● What needs to be done:
Starting at the first line of the records and stopping at the line that contains "This screenshot has width=941, height=346.", transcribe every line exactly and leave out the pictures.

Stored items

====

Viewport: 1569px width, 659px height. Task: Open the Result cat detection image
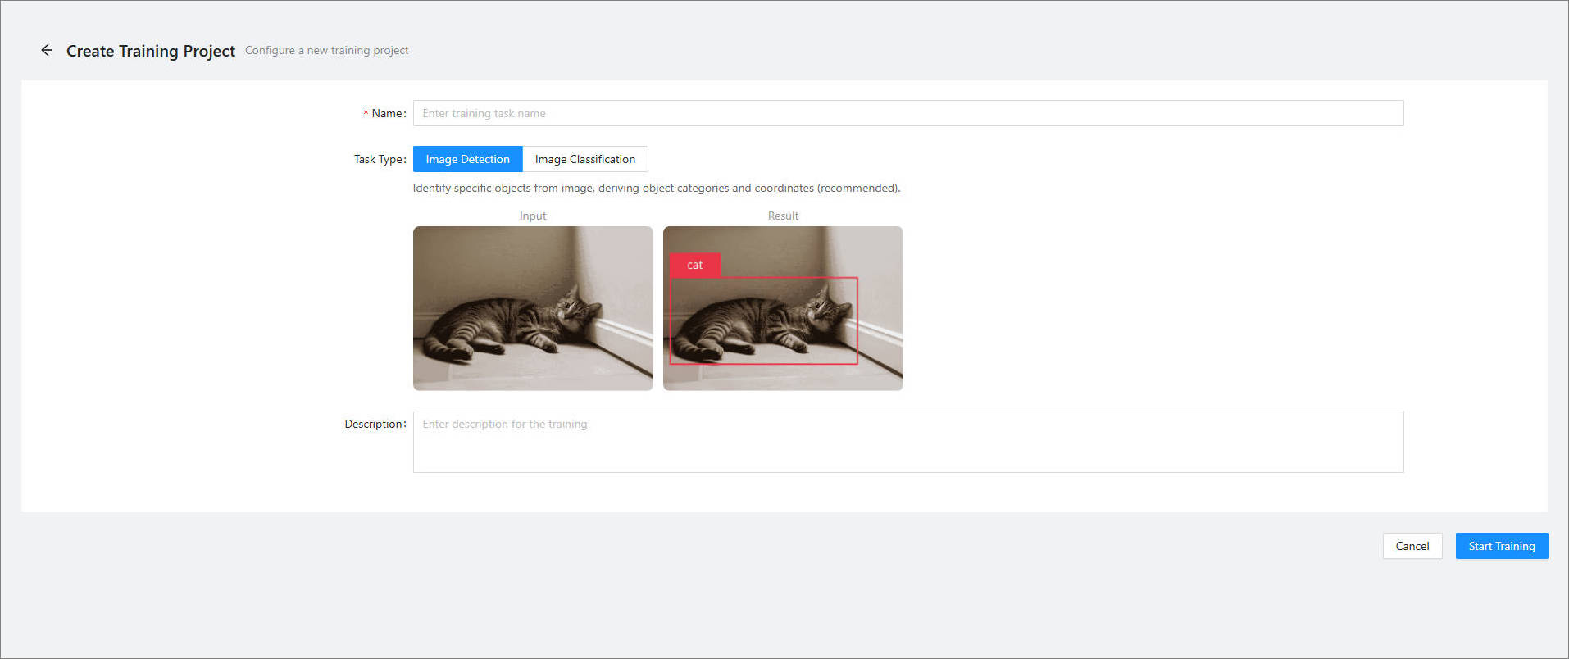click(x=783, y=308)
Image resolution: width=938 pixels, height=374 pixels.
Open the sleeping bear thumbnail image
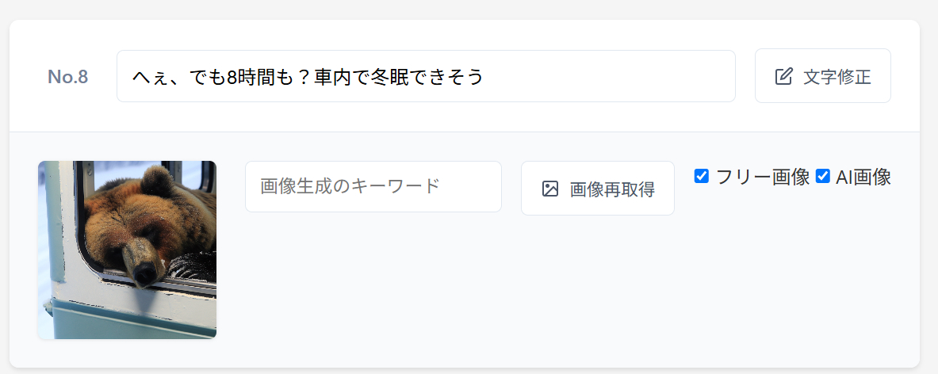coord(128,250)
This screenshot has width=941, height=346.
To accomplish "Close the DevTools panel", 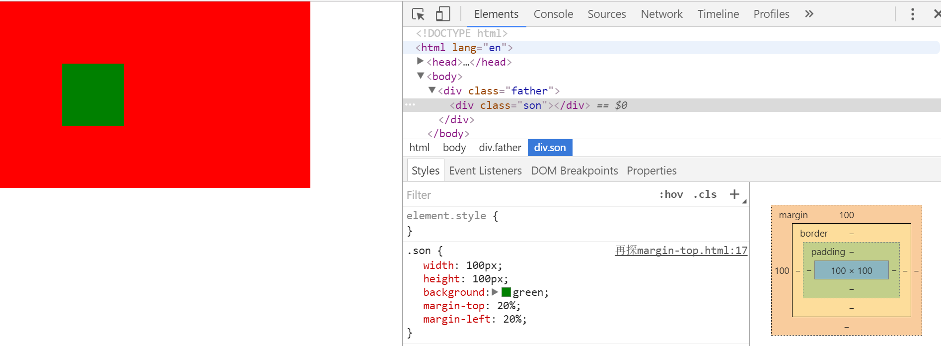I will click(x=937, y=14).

====

● Reply:
Viewport: 1569px width, 659px height. Task: Open the Result cat detection image
click(x=783, y=308)
Image resolution: width=938 pixels, height=374 pixels.
Open the sleeping bear thumbnail image
coord(128,250)
This screenshot has width=941, height=346.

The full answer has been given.